RYLAN Clark-Neal is back fronting another series of Ready Steady Cook, but this time he’s missing out on what should be a perk of the job because he’s banned from tasting the culinary magic created by the show’s contestants for Covid safety reasons.

The East London-born presenter isn’t going hungry, though, as soaking up the tips and tricks on the revived BBC show has boosted his cooking skills at home.

“The amount of things that I learn from just standing and watching,” says Clark-Neal, citing everything from how to peel an onion to “making flatbread in five minutes”.

Clark-Neal is back for a second bite of daytime reboot Ready Steady Cook, which was previously hosted by Ainsley Harriott and Fern Britton.

“It’s a real family-orientated show where it’s just giving people ideas for bits and bobs they can do,” he says. “We’re all so bored of cooking the same old thing every week.”

The pandemic has made the 32-year-old recalibrate his ‘ambitions’.

“My answer to ‘Any ambitions?’ would always have been ‘a day off’ but after the year we’ve just had, I don’t think I should say that anymore.”

Looking back at his TV success, he adds: “I’ve been really lucky. I’m an X Factor reject so I never expected the career I’ve got.”

He is keen to point out, though, it’s not just luck behind his move from X Factor joke act to in-demand presenter.

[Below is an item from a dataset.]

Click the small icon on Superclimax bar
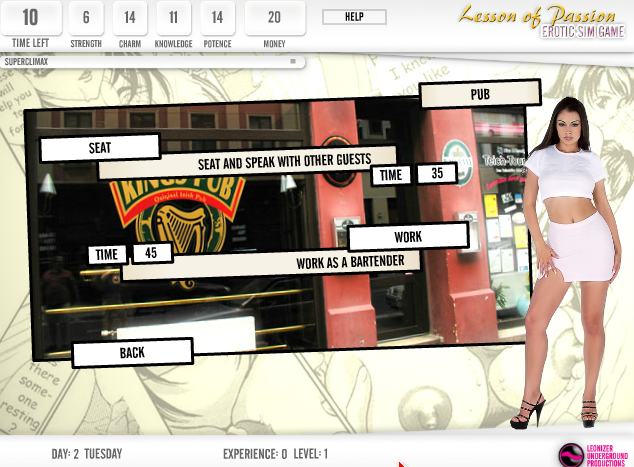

“I have worked for it and I’ve been nice to everyone. I don’t care if you’re my runner or the commissioner, I will speak to you exactly the same,” he adds.

A hallmark of Ready Steady Cook is the audience deciding on the best dishes using the familiar red tomato and green pepper voting cards. Although this series has no studio audience because of coronavirus safety rules, the cards remain.

“As much as we miss the audience... it’s been really lovely because we have changed the format this year,” Clark-Neal says.

The changes, which include a revamped kitchen, have meant he’s got to know the chefs better.

“The chefs who aren’t cooking are sat at a chef’s table watching everything that’s going on. Actually it’s the three remaining chefs that end up voting for their favourite dish, and that decides the winner,” he explains.

“It gives me a bit more time to have a laugh with them [the chefs] because when they’re not actually cooking they’re more at ease to have a bit of banter. Don’t get me wrong, even when they are cooking we do that, but they’ve also got 28 pans on the go and they’re trying to make a soup out of a cardigan.”

Just like Clark-Neal himself, there are no airs and graces on Ready Steady Cook.

“It doesn’t matter what age you are, what background you come from, where you live or even how much money you’ve got because all the food we do is on a budget,” the star says. “We’re not sitting there cooking a full lobster with a bottle of champagne. We’re genuinely sitting there with some lentils we found in the back of the cupboard and a butternut squash.”

  • Ready Steady Cook airs on weekdays on BBC One at 3.45pm and is available on iPlayer.